+++ TEXT SHOWN +++
The extension will help to quell concerns that the tests will create a “genetic underclass” of uninsurable individuals. Experts were worried that people would avoid taking tests that were vital to their health out of fear that they would subsequently be unable to buy insurance.
The Association of British Insurers (ABI) yesterday refused to comment on the moratorium. “We’ve been having constructive discussions for a while now and hope that they come to something,” a spokesman said.
But Richard Harvey, chairman of the ABI, used the association’s conference yesterday to hint at an extension. “We know that the moratorium has given reassurance to very many people,” Mr Harvey said.
Under the moratorium, agreed with the Health Department in November 2001, insurers cannot ask customers whether they have had genetic testing unless they want to buy a life insurance policy worth more than £500,000.
+++
- [PROBLEMS TO SOLVE]
A. In the article on the genetic testing moratorium, above what value of life insurance policy may insurers ask customers whether they have had genetic testing?
B. Continue the article on the genetic testing moratorium after its last paragraph.
+++ DATASET CONTENT +++
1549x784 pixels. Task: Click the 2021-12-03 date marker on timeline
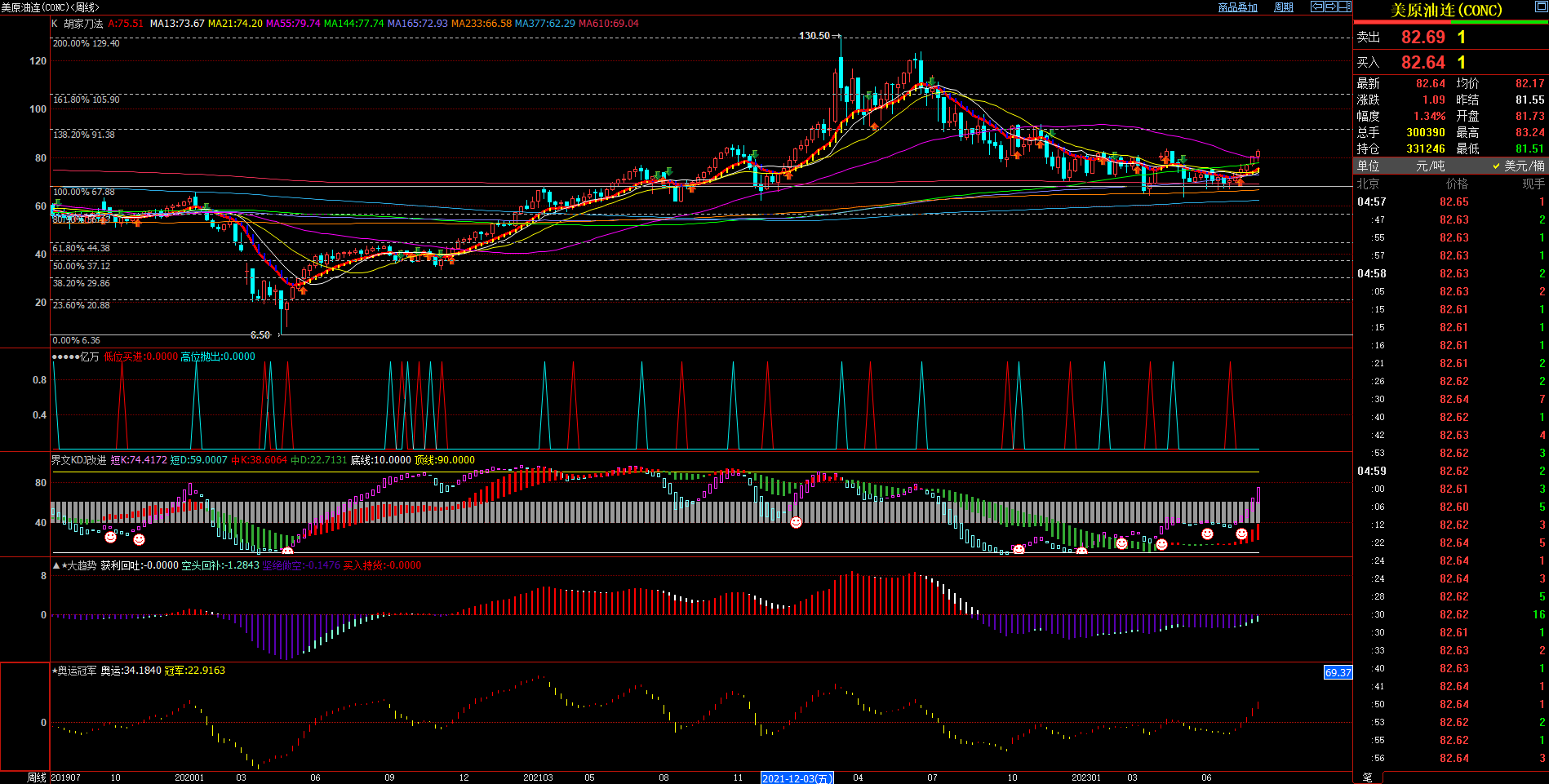coord(797,778)
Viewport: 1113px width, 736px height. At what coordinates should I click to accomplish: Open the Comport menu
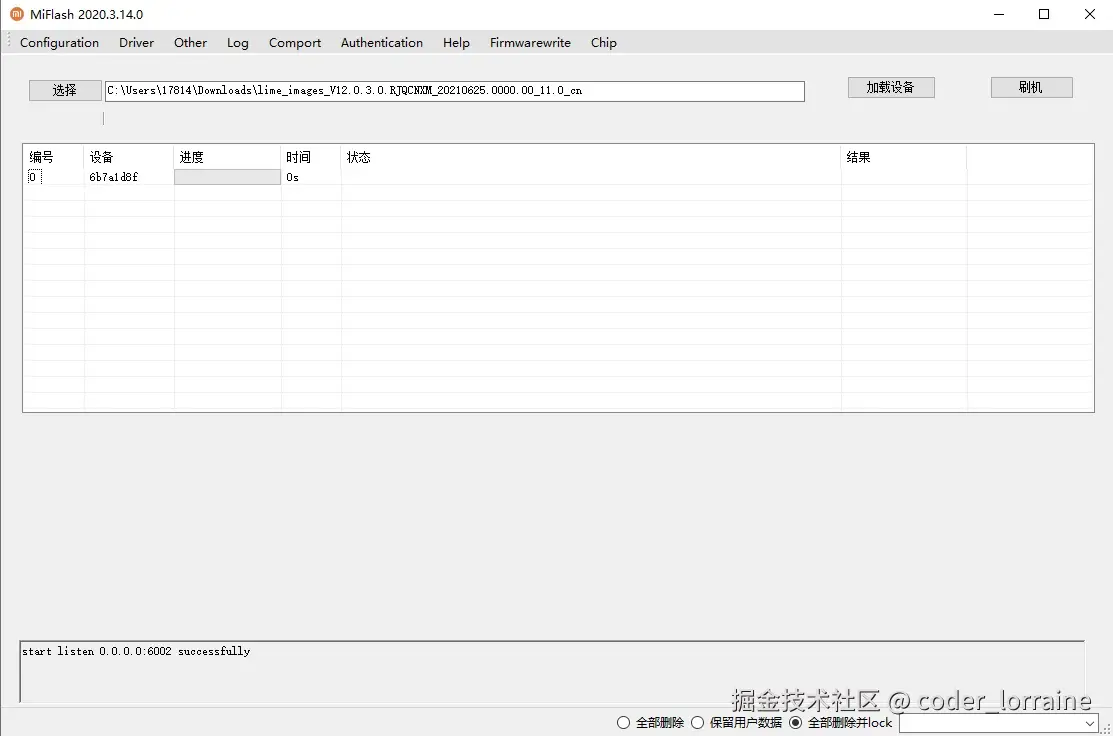[294, 42]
+++
- [ANSWERS TO THE EXERCISES]
A. Insurers may ask when the life insurance policy is worth more than £500,000.

B.
Before selling a policy worth more than £500,000 insurers are permitted to ask for the results of genetic tests that have been approved by the Government’s Genetics and Insurance Committee. So far the committee has approved only the test for Huntington’s disease, an inherited condition caused by a mutant gene that makes sufferers’ brain cells degenerate.
The committee had been considering the ABI’s request for approval of tests for breast cancer and Alzheimer’s disease when the moratorium was agreed. The approval process was frozen at that point.
The Health Department refused to comment on the possibility of an extension of the moratorium. The Human Genetics Commission, the Government’s advisory body on developments in genetic testing, said that it was aware that discussions on the moratorium were continuing. The commission refused to comment on the possibility of an extension.
The moratorium was originally designed to give insurers, genetics experts, health bodies and the Health Department breathing space in which to decide a compromise on the use of genetic tests.
For two years before the moratorium, insurers took into account seven genetic tests when setting premiums for life, critical illness, income protection and long-term care insurance.
The tests were for Huntington’s disease, two types of breast cancer, early onset Alzheimer’s disease, myotonic dystrophy, familial adenomatous polyposis, multiple endocrine neoplasia and hereditary motor and sensory neuropathy.
The ABI has since decided that tests for myotonic dystrophy are not sufficiently predictive, while people with the polyposis and neuropathy genes display symptoms that make it unnecessary for insurers to ask for test results.